ACTIVITY: List every line of the records below that contains the word "should". Case counts.

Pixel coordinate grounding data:
BEGIN

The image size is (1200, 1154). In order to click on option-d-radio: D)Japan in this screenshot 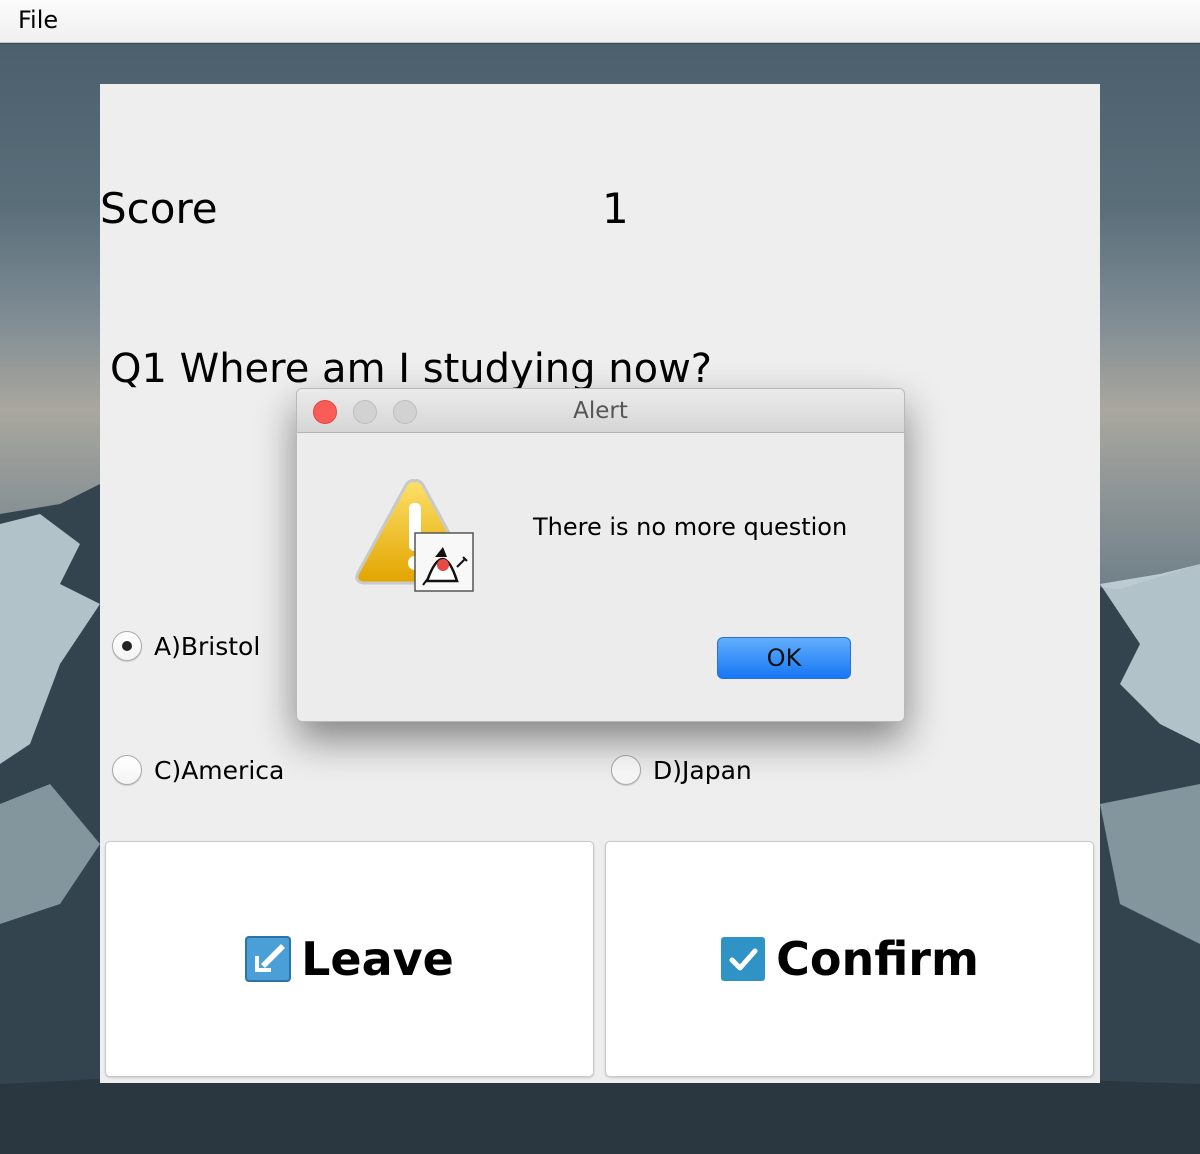, I will do `click(682, 770)`.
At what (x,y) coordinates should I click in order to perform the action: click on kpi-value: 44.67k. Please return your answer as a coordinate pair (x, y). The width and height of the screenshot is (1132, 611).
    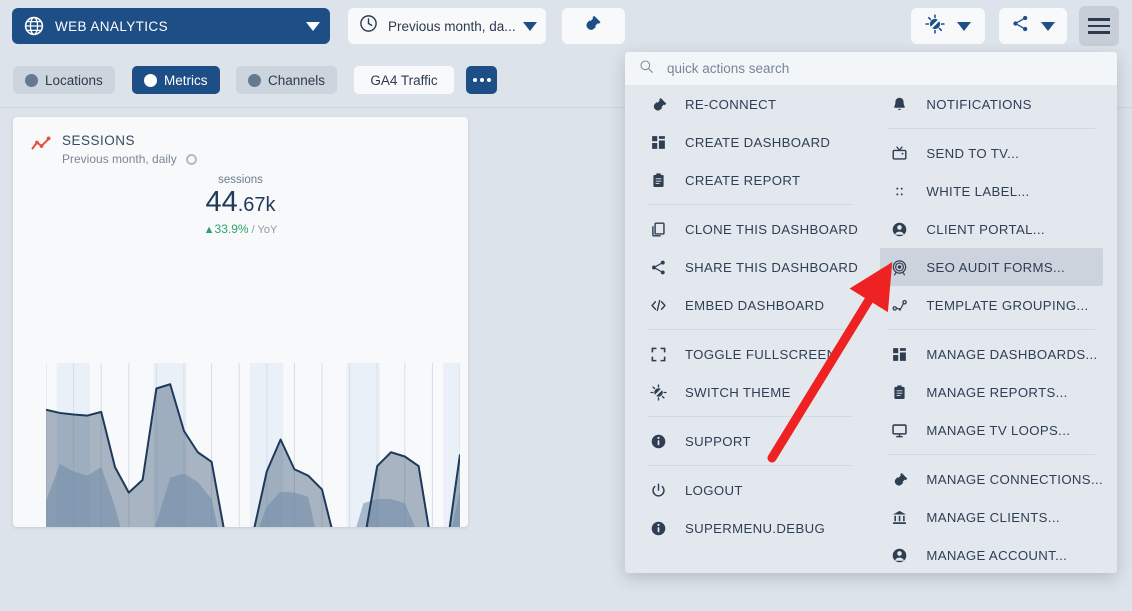
    Looking at the image, I should click on (240, 202).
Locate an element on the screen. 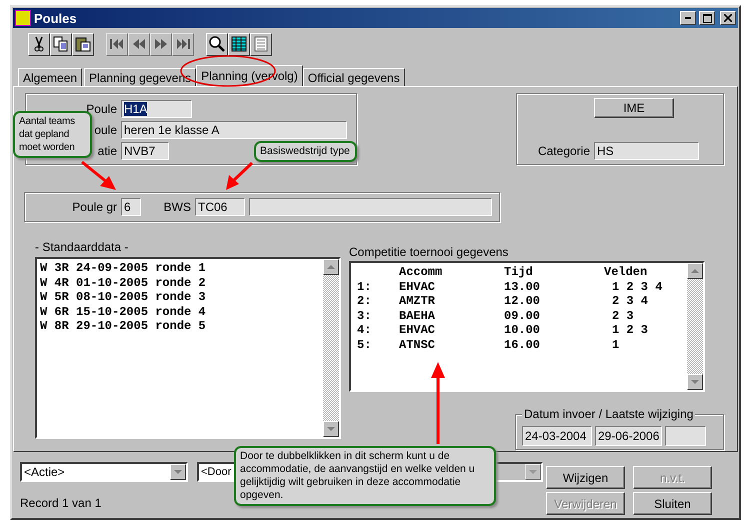 The height and width of the screenshot is (525, 747). row-number: 3: is located at coordinates (364, 316).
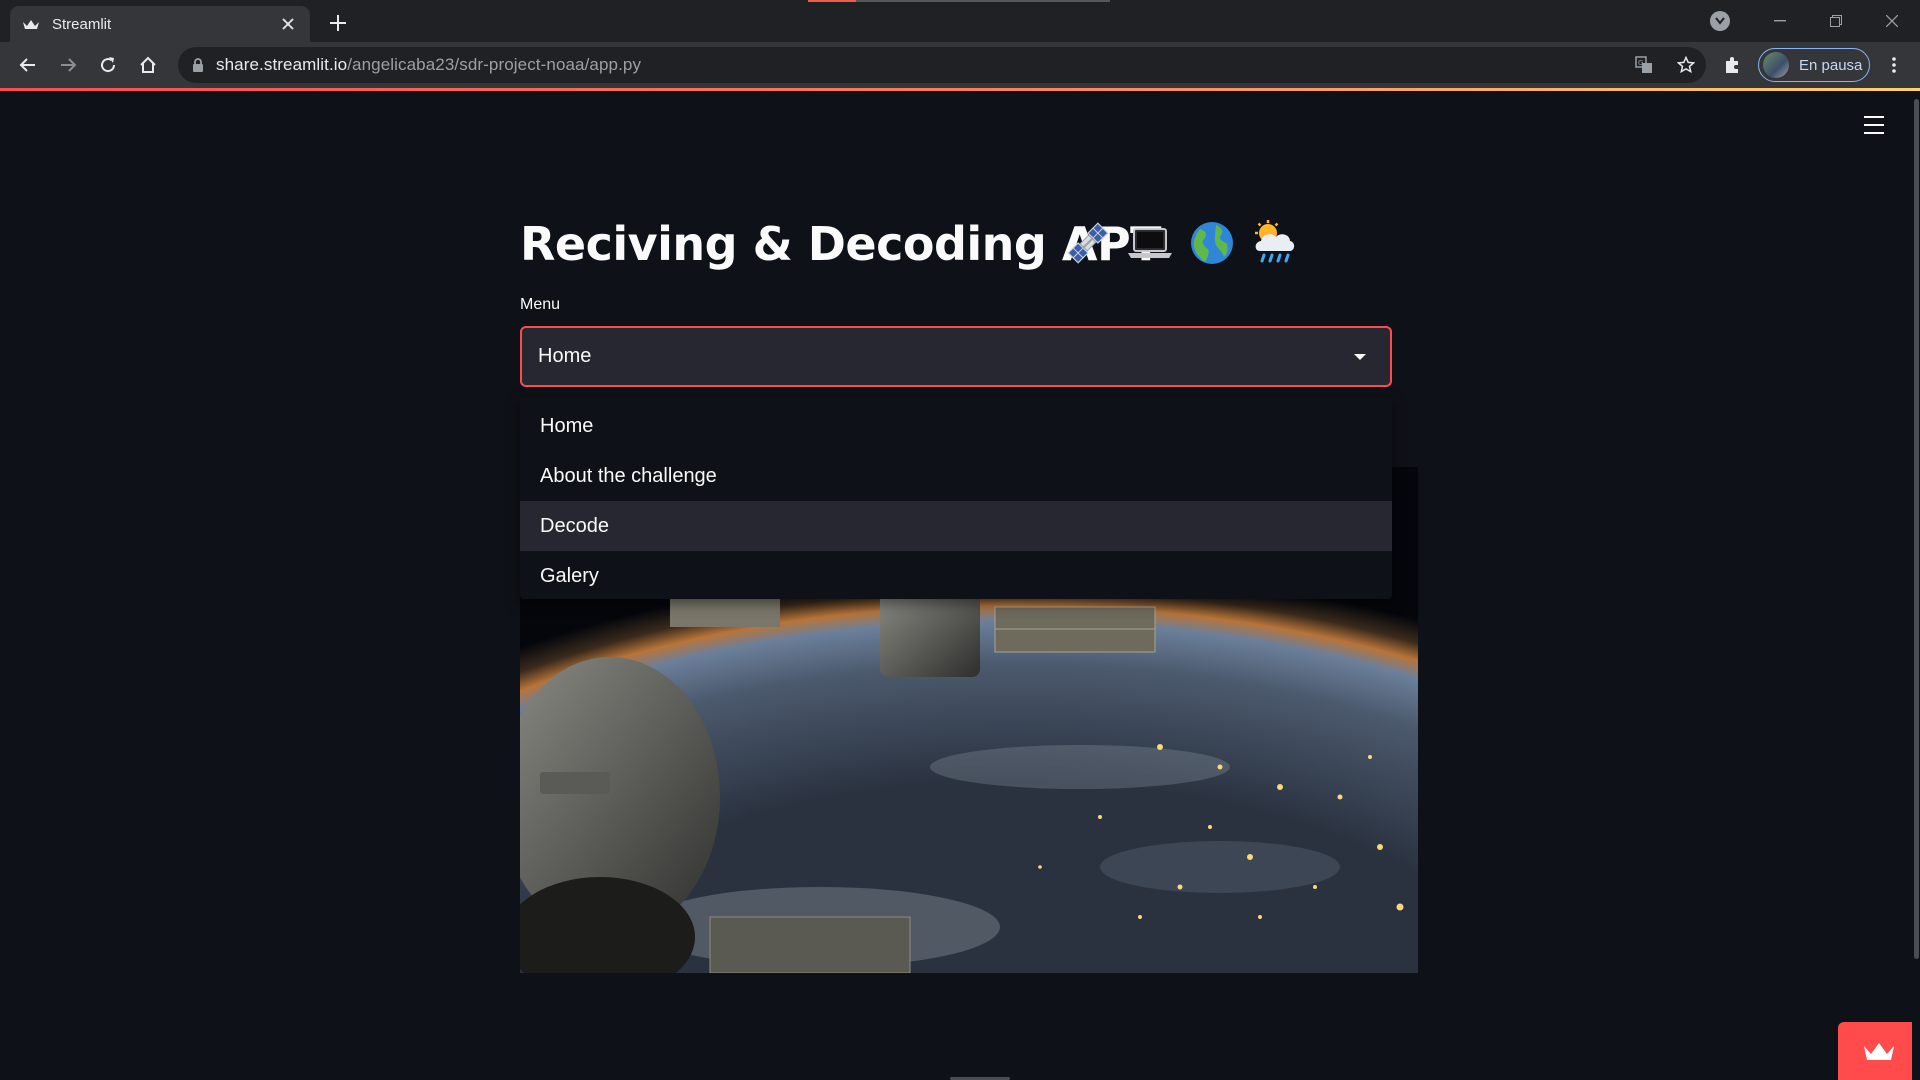  Describe the element at coordinates (148, 65) in the screenshot. I see `home-icon` at that location.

END

RESPONSE AREA:
At what (x,y) coordinates should I click in order to perform the action: click on kpi-value: 44.67k. Please return your answer as a coordinate pair (x, y). The width and height of the screenshot is (1132, 611).
    Looking at the image, I should click on (240, 202).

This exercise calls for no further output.